3. Run SOQL and SOSL queries
The Query Editor tab. Toggle “Use Tooling API” to read setup objects (ApexClass, ApexTrigger, FlowDefinition, etc.). Results appear in a grid you can sort, edit inline, and write back to the database with Save Rows.
4. View and analyze debug logs
The Logs tab shows every recently captured log for the user, filtered by name, time, status, and size. Double-click one to open the Log Inspector — Source, Stack, Variables, Execution Tree, Limits, all from a single log file.
5. Run Apex tests and inspect coverage
The Tests tab launches one test, one class, or all tests. Coverage shows as green/red gutters in the Apex editor — every covered line green, every uncovered line red. The Overall Code Coverage panel shows org-wide percentage and per-class breakdown.
6. Open and inspect metadata
File → Open and File → Open Resource (Ctrl+Shift+O) reach almost any metadata in the org — pages, classes, components, even custom labels. Read-only for some types but discoverable for all.
7. Use the Checkpoints feature
Set a checkpoint on a line of Apex (similar to a breakpoint in a traditional debugger). The next time that line executes, the platform captures a deep dump of variables, heap, and SOQL state. You then open Debug → View Checkpoints to inspect the dump. Faster than recompiling with System.debug everywhere.
What it explicitly cannot do
| Task | Why not |
|---|---|
| Edit LWC | LWC is bundle-based; Developer Console’s metadata model doesn’t support it |
| Manage Permission Sets / Profiles | Setup-only |
| Deploy between orgs | No source-control / change-set concept |
| Run JavaScript-side LWC tests (Jest) | Requires a Node toolchain |
| Bulk metadata operations | Use SFDX / sf CLI |
| Source diffs | No SCM |
A quick reference table
| Task | Developer Console tab / shortcut |
|---|---|
| New Apex class | File → New → Apex Class |
| Execute anonymous Apex | Ctrl+E |
| Run a SOQL query | Query Editor |
| Open a recent debug log | Logs tab → double-click |
| Run all tests | Test → New Run → Select Tests → Run |
| Set a checkpoint | Click in the left gutter of an Apex file |
| Inspect heap dump | Debug → View Checkpoints |
What interviewers are really looking for
Reciting “edit Apex, run anonymous code, view logs” earns a pass.
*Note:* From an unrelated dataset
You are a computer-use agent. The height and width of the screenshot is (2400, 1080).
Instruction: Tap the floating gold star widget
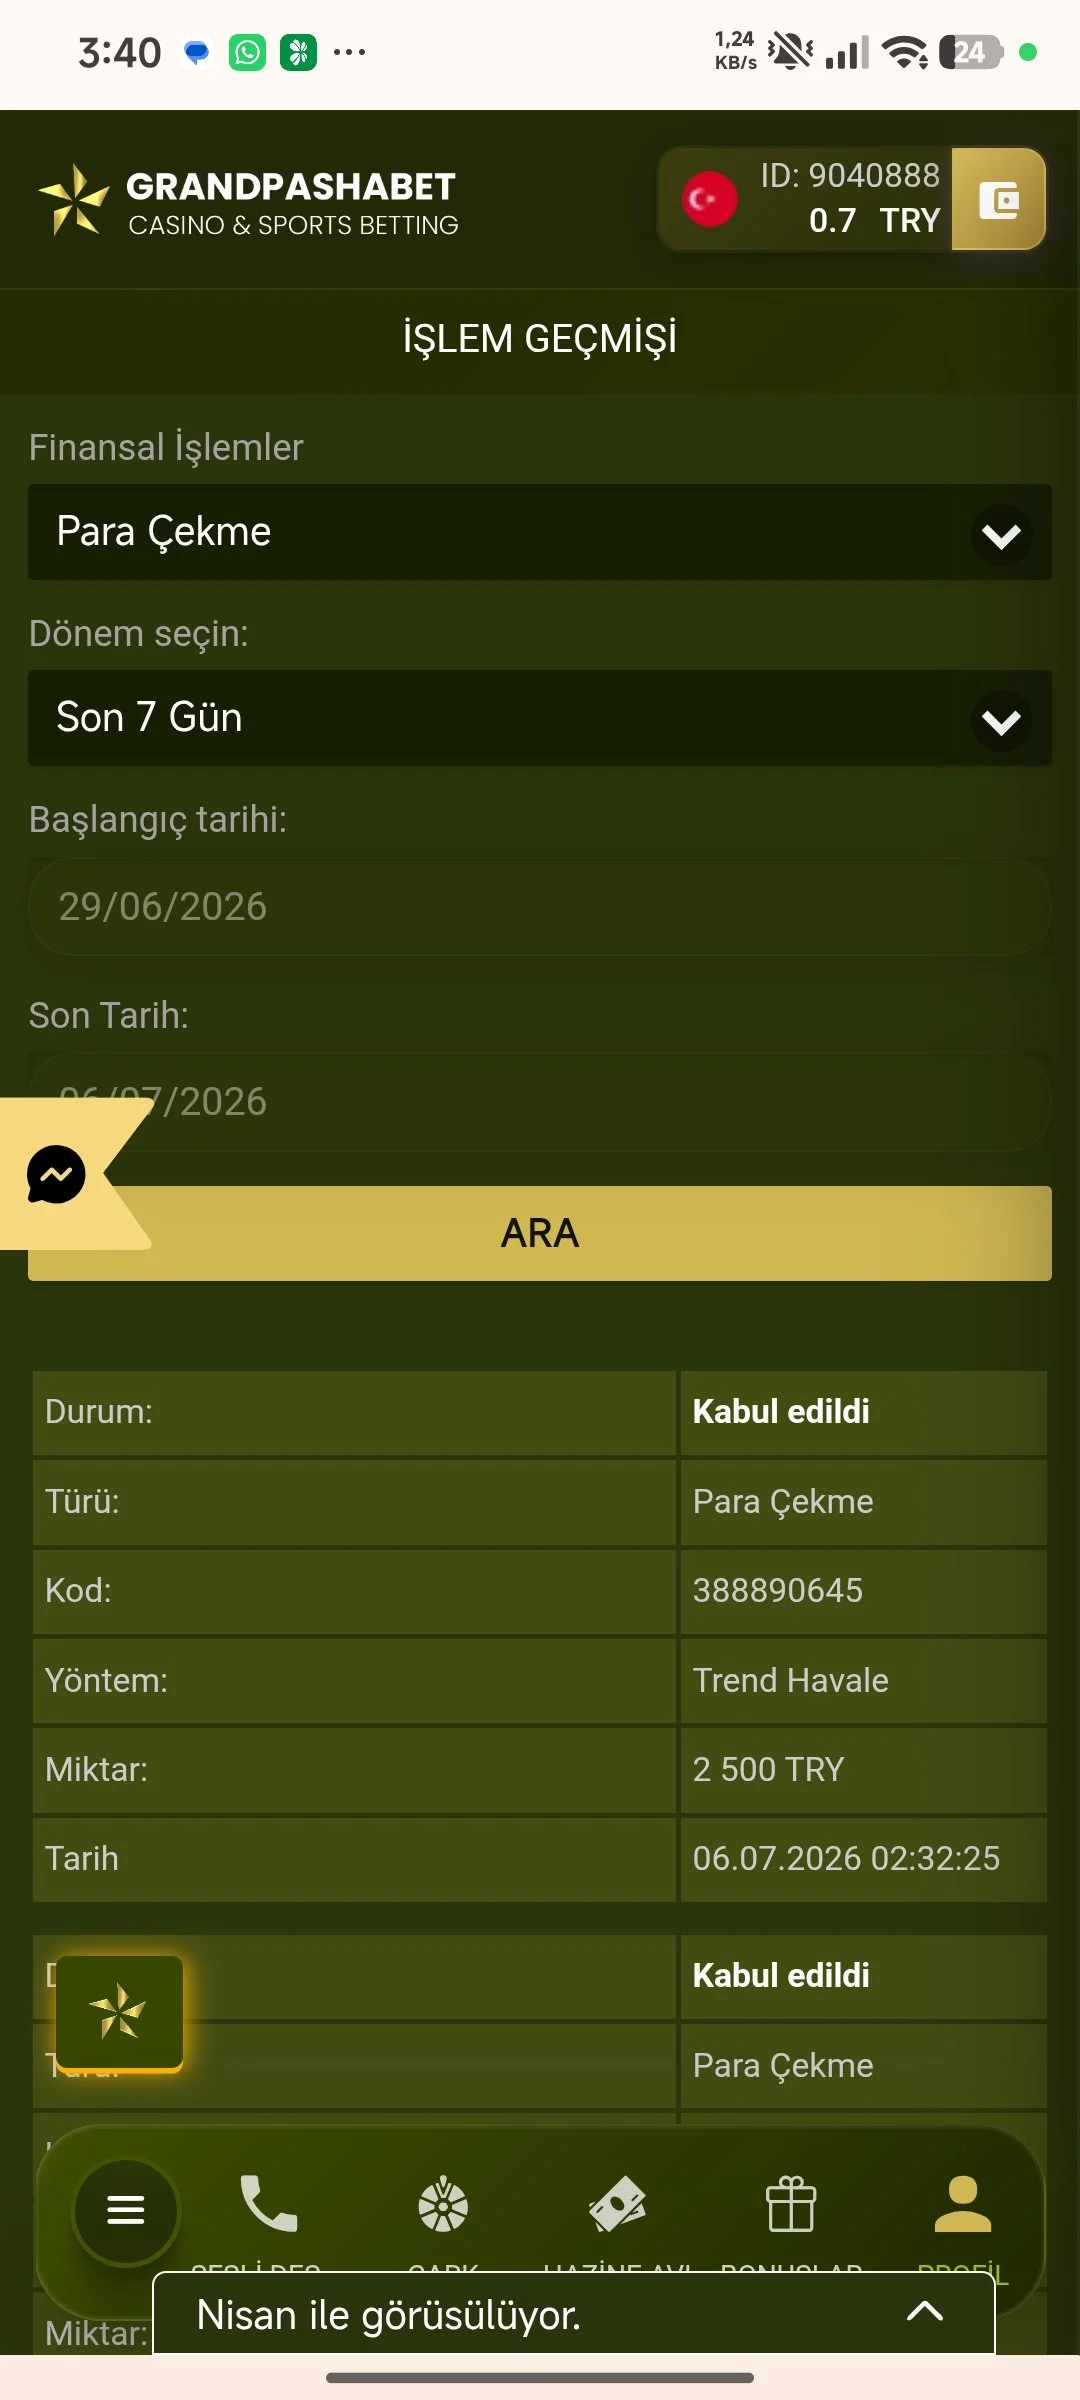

Standout answers add: (1) Developer Console cannot edit LWC, (2) the Log Inspector is the killer debugging surface — Source, Limits, Stack Tree, (3) Checkpoints are a real-debugger-style alternative to scattering System.debug, (4) Tests run with inline coverage gutters, (5) the Tooling API toggle in Query Editor exposes setup metadata.
Verified against: Salesforce Help — Developer Console Tabs and Workspaces. Last reviewed 2026-05-17.